I just spent a day and a half learning from El Paso’s Bishop Seitz—Pax Christi International’s 2025 Peace Award recipient—and EPISO, our local Industrial Areas Foundation (IAF) community organization. Though my days here are always a mixture of grief for the state of our common home and gratitude for the beautiful people I share it with, I am feeling both with exceptional intensity right now.
Migration was one of five key issues at Sunday afternoon’s Re-Imagine El Paso, where 660 EPISO stakeholders focused on the city’s major concerns. Re-Imagine Migration, on Monday, included scores of IAF leaders from across the West, Southwest, and Midwest. Bishop Seitz shared the video created specifically for Pope Leo’s October 8 meeting with an El Paso delegation and recounted their heartening visit. The speakers, including four other bishops who have shown national and international leadership, like San Diego’s Michael Pham and Denver’s Auxiliary Jorge Rodriguez, shared both painful stories and positive, creative action ideas.
Some actions are modeled on earlier civil rights struggles, like the 21st century Freedom Schools that ONE LA is holding. In less than a year they have formed and informed 1,000 leaders. Some engage unlikely partners, like ACTION in Tulsa. They’re working with the local opera on a production of The Sound of Music that highlights the Von Trapps’ refugee status. Like the helping community here, the most successful ones elsewhere approach everyone as a potential ally, including local officials and the ICE agents themselves.
By the end of that second day, I was inspired and also sobered. I knew what was happening here—and the borderlands are unique in many ways—but I hadn’t seen quite as clearly how the same fear, loss, and muscular hope are growing day by day, from coast to coast. Nor had I imagined all the long-term impacts of today’s racist detention and deportation campaign.
I knew that new concentration camps—I refuse to call detention centers anything nicer—are strategically sited in remote, low-income areas that lack fine schools, healthy health care systems, and many other opportunities for human flourishing. (They do have congregations, which is why IAF has been successful for 85 years and still has room to expand.) Communities welcome the spending these installations create and even the dehumanizing jobs, especially as AI, automation, and shrinking public services increase unemployment nationwide.

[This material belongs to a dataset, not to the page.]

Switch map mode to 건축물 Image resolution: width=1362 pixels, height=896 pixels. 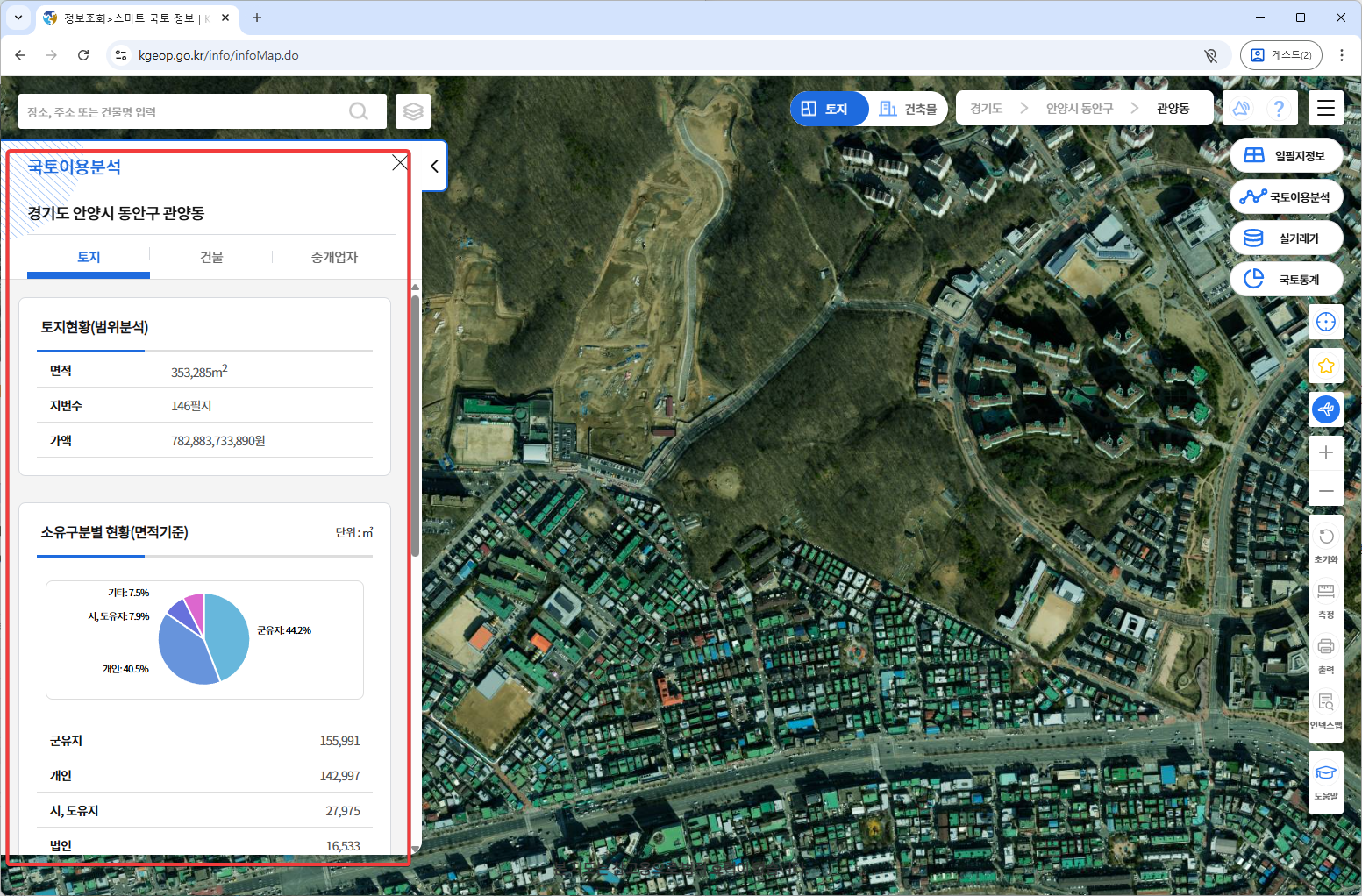[x=909, y=109]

What I had not considered, until one speaker pointed it out, is that even if America comes to its senses in a few years and changes course on migration, these enormous camps will have become economic mainstays. Another group will provide the target, and states will continue to over-incarcerate—in this nation that already holds more prisoners per capita than any except El Salvador, Cuba, and Rwanda. The prospect chills my blood.
I love our country and our world, and I will not live to see healing for the wounds to the Body of Christ that are being inflicted today. Yet, I continue to hope because I know I am not alone. I have human allies AND I am a tiny part of God’s perfect plan for the universe.
In paragraph 104 of his new apostolic exhortation, Dilexi Te (I Have Loved You), Pope Leo describes our walk with the poor as “striving to transform their situations, starting from them.” The bold emphasis is mine, because it reminds me to start with the people I see every day. I can choose my starting point and leave the ends in God’s hands.
I can start with the children in Juarez who teach me Spanish while I try to teach them English. With the five-year-old girl I draw, pretend, and work puzzles with while her mom takes a parenting class. With the Opportunity Center residents whose stories I listen to while I help them select new used clothes. With the people I greet on the street every day—or the man I smiled at, sadly, and blessed this afternoon as he left the courtroom, before seven (!) ICE agents grabbed him and took him away.
As children of God and heirs of the Good News, we are all sisters and brothers. “Francis did not found a social service organization,” Pope Leo writes in paragraph 104 of that letter, “but an evangelical fraternity.”
Question for Reflection: Where is your “starting point” to transform the lives of your sisters and brothers?
Mary invites you to learn more about the big picture of detention, deportation, and resistance by reading this account Scott Wright developed for Pax Christi USA: https://paxchristiusa.org/2025/10/10/pax-christi-usa-stands-in-solidarity-with-immigrants-to-challenge-campaign-of-terror/.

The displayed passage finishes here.